Practice mindfulness

Mindfulness plays an essential role in our general well-being. It’s a great skill to practice daily, but it can especially help you stay grounded during moments of friendship anxiety. Meditating, journaling, or choosing an affirmation to repeat to yourself when you’re feeling overwhelmed are all effective ways of incorporating mindfulness into your life.

Try implementing a mindfulness practice that you can lean on before or after you spend time with friends. You can try something small like looking in the mirror and repeating your affirmation, journaling to get your thoughts out on paper, or even engaging in a quick five-minute meditation. These small acts can leave a big impact on your mind, allowing you to feel more positive and confident heading into an interaction or helping you curb feelings of friendship anxiety after a social interaction.

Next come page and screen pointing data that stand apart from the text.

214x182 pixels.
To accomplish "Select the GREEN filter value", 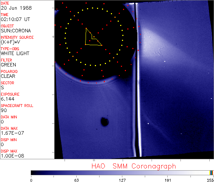I will click(8, 65).
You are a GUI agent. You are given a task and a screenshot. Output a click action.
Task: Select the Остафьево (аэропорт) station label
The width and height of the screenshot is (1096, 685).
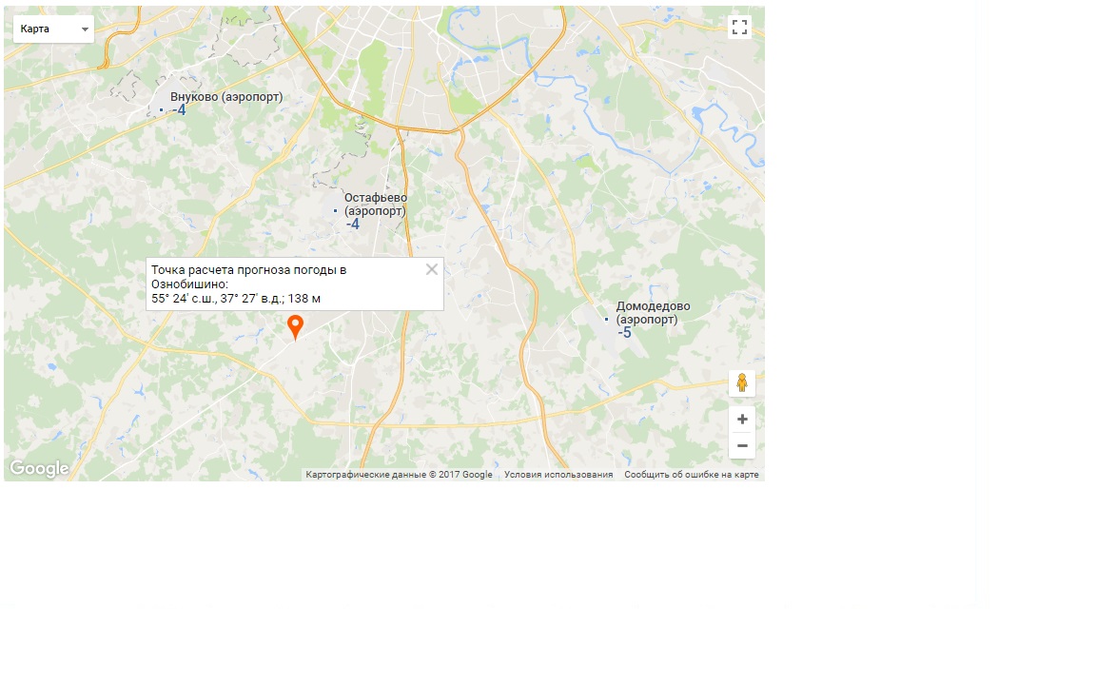pyautogui.click(x=376, y=205)
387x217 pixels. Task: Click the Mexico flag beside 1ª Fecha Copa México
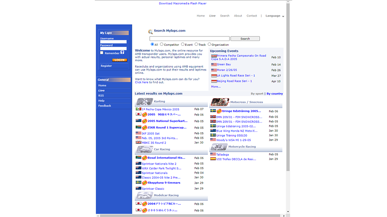pyautogui.click(x=138, y=109)
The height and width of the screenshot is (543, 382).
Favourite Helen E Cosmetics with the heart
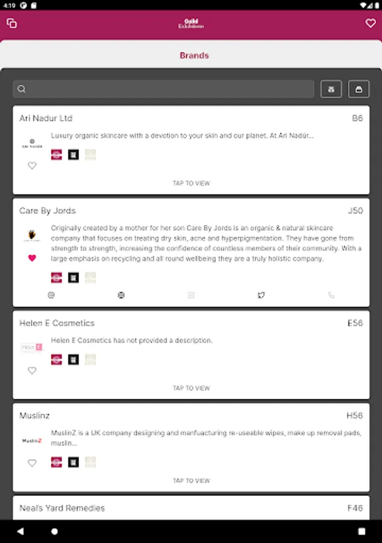click(x=32, y=370)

Engage in value-based actions

Be authentic in friendships and show people what makes you, you. Duenas says, “Clarify your values in friendships and align your actions accordingly. Act in ways that are true to yourself, focusing on the quality of connection rather than perceived judgments or expectations.” Maybe you pride yourself on being a good listener, supportive, kind, or loyal. Whatever your core values are, remind yourself who you are and what you bring to a friendship. For example, if you value support in a friendship, make sure that you bring support to them. This could look like being one of the first to wish your friend luck before a big interview or asking them how their day was when you can tell something is wrong. By being your authentic self, not trying to impress anyone for the sake of being “liked,” and being a good friend to others, you can attract the kind of friendships that are true to you and keep the creeping feelings of friendship anxiety at bay.